Police & Fire

Dirigo Search and Rescue team disbanding after 54 years

By Kathleen O’Brien, Bangor Daily News Staff

After 54 years in operation, an Orono-based search and rescue nonprofit organization will close at the end of November due its dwindling and aging membership. 

Dirigo Search and Rescue announced the closure in a Facebook post on Monday. The organization’s search season typically runs from April to November. 

The nonprofit was the first to establish local professionally trained volunteer search and rescue teams to assist those who lose their way or are injured in Maine’s wilderness. 

“With the changing times, it’s time to step away and let the next generation take over,” the Facebook post read. “We appreciate and care for all our followers and former members who have made the past 54 years so memorable, exciting and fun.” 

Dirigo Search and Rescue Founder Dave Martin said he’ll miss working with the organization’s youth division and training high school students the most. 

Prior to the COVID-19 pandemic, Dirigo Search and Rescue had from 15 to 18 adult and roughly six youth volunteers in its arsenal, but lost about 15 of those members during the pandemic. 

At its membership peak in the 1980s, the nonprofit boasted approximately 25 members, Martin said.

The remaining members will either retire or join other local rescue organizations within the Maine Association for Search And Rescue, such as Highlands Search and Rescue and North Search and Rescue, he said. 

Martin, 76, formed Dirigo Search and Rescue as a recent college graduate with his older brother after the pair helped look for a young boy who went missing from a Boy Scout camp in Eddington one spring night. The boy was found unharmed the next morning. 

“At the time, we were the only organized search and rescue team in the state,” Martin said. 

Since then, other volunteer search and rescues have cropped up throughout the state. The Maine Association for Search And Rescue formed in 1990 and Maine passed a law in 2003 that put the Maine Warden Service in charge of search and rescue missions. 

“Maine is one of only nine states where the search and rescue authority is established by law,” Martin said. “Maine is recognized nationally as a very progressive search and rescue state and several other states use our training model.” 

Martin said the warden service will typically search for a missing person until dark, then call the Maine Association for Search And Rescue, which will deploy local volunteer search and rescue teams to help.

* **Data block**:
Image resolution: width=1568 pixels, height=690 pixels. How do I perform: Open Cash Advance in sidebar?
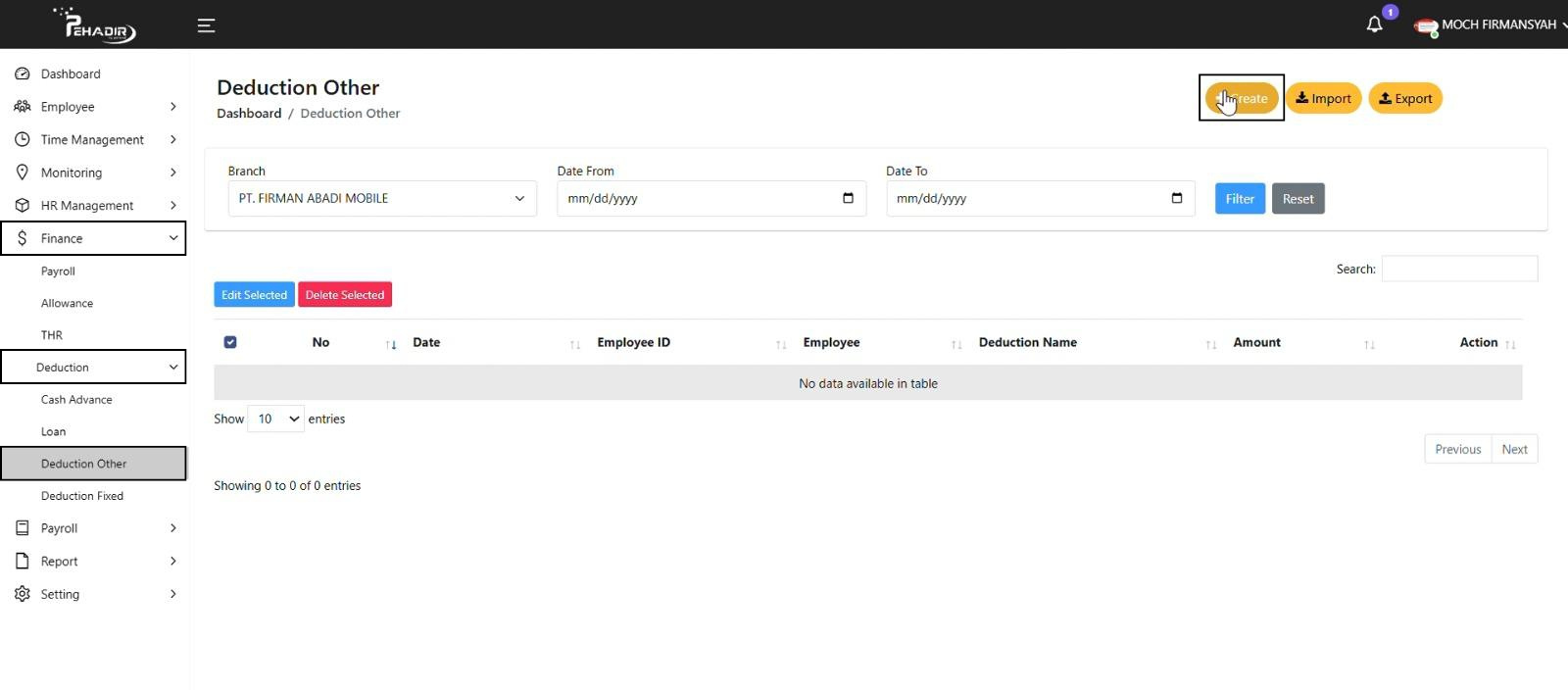pyautogui.click(x=76, y=400)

* **Apply what you read**:
1. Rewrite the part of the Dirigo Search and Rescue article starting at "The nonprofit was" and ending at "in Maine’s wilderness.", with "wilderness" swapped for "backcountry".
2. According to the Dirigo Search and Rescue article, in what year did the Maine Association for Search And Rescue form?
3. Extend the Dirigo Search and Rescue article with the next few paragraphs.

* **Written responses**:
1.
The nonprofit was the first to establish local professionally trained volunteer search and rescue teams to assist those who lose their way or are injured in Maine’s backcountry.

2. 1990

3.
Dirigo Search and Rescue will bring a trailer that’s used as an office to keep track of the volunteers, then send out search groups in different formations, depending on the situation, Martin said. 

A team of from three to five people can conduct a “hasty search” in which volunteers stick to roads, trails and power lines in a search area. Eight to 10 people can also do a “grid search” in which volunteers walk in an evenly spaced line to thoroughly sweep an area, Martin said. 

Other organizations, the warden service and the Maine Forest Service all have different resources, such as search dogs, mounted searchers and aircraft and drones that can help, he said. 

Over its more than five decades in operation, Martin estimated the team has been called to find at least 500 people, most of whom were lost hikers, hunters, children and people with dementia. 

Though Martin said the group had “a few good finds over the years” among the at least 500 people they found, no save is especially prominent in Martin’s memory. 

What does haunt him are the people the team never found, or didn’t find in time. 

“There was one particular search on the Chimney Pond Trail on Katahdin where we spent five days looking for a hiker that was never found,” he said.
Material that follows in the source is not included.